O mercado internacional de trigo enfrenta uma série de pressões vinculadas a variáveis climáticas e geopolíticas, mantendo os preços em um patamar de atenção constante por parte dos investidores.
Conforme a análise da TF Agroeconômica, a incerteza na oferta, combinada com uma demanda ativa, está sustentando as cotações atuais.
✨ 68% das lavouras de inverno nos EUA estão sob condições de seca, impactando os preços.
Assim, a deterioração nas lavouras nos Estados Unidos é um dos principais fatores de pressão alta, juntamente com a possível ocorrência de geadas tardias nas Planícies do Sul.
Por outro lado, a demanda global continua forte, com países importadores realizando aquisições frequentes, embora haja projeções de diminuição da área cultivada para a safra 2026/27, devido ao aumento dos custos de produção.

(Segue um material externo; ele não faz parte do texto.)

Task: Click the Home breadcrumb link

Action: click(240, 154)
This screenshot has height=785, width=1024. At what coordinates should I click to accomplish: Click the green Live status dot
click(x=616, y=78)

No entanto, existem elementos que limitam aumentos mais significativos. A reabertura, mesmo que instável, do Estreito de Ormuz está diminuindo os prêmios de risco, e a busca por lucros por parte de fundos, além da volatilidade nas taxas de câmbio, geram um ambiente incerto.

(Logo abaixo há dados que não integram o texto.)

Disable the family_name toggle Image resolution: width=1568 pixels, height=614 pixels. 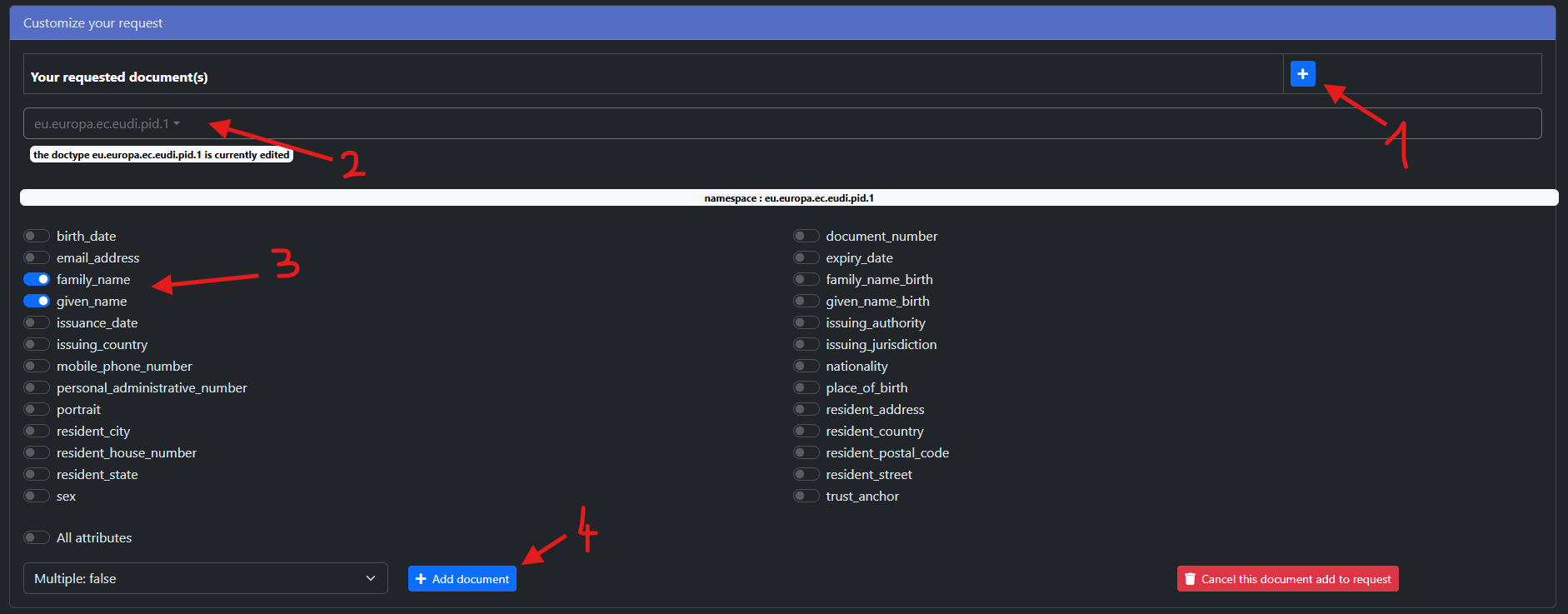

No âmbito técnico, desde o final de fevereiro, o mercado de trigo está operando em um canal lateral, com suportes entre 570 e 590 cents por bushel e resistências de 600 a 610 cents.

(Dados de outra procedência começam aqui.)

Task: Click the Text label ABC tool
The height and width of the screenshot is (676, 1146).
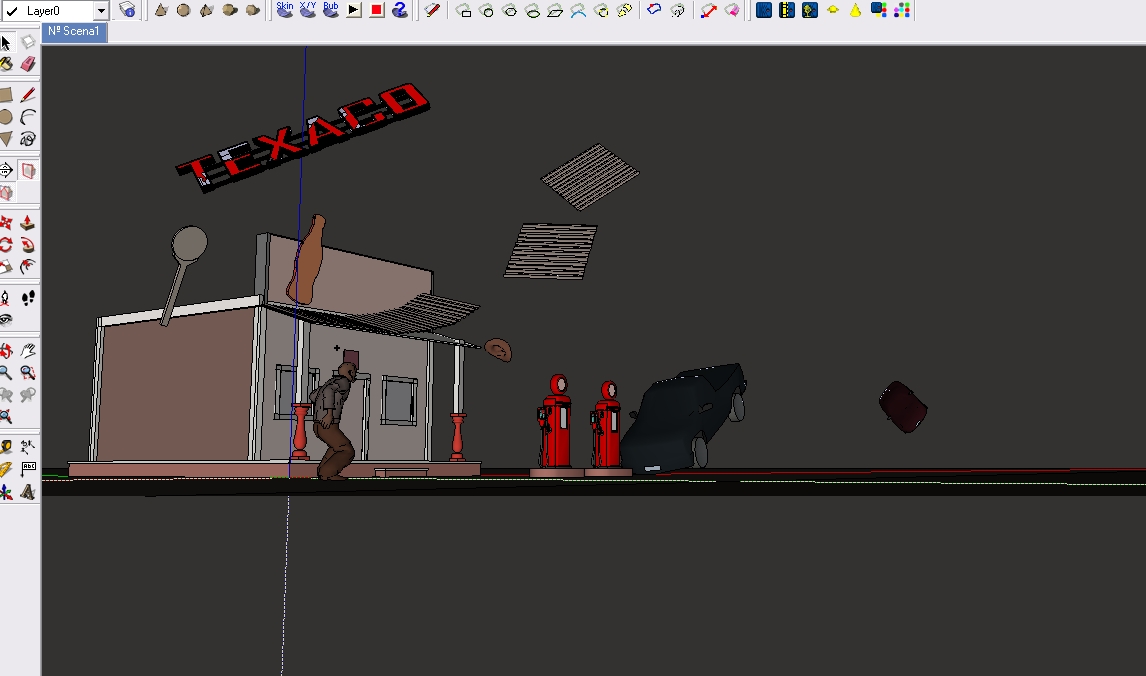Action: (28, 469)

Para o curto prazo, as perspectivas são neutras, mas com uma leve tendência de alta, condicionadas principalmente às condições climáticas e à intensidade da demanda global.
Os agentes do mercado já demonstram cautela em relação à safra 2025/26, com compradores ativos, enquanto muitos vendedores optam por reter seus estoques.
Para a safra 2026/27, espera-se uma possível redução na área plantada no Brasil, impactada por altos custos e competição com outras culturas.
Ainda assim, a avaliação indica que uma eventual redução na oferta pode levar a preços mais altos, um cenário que já reflete nas cotações futuras.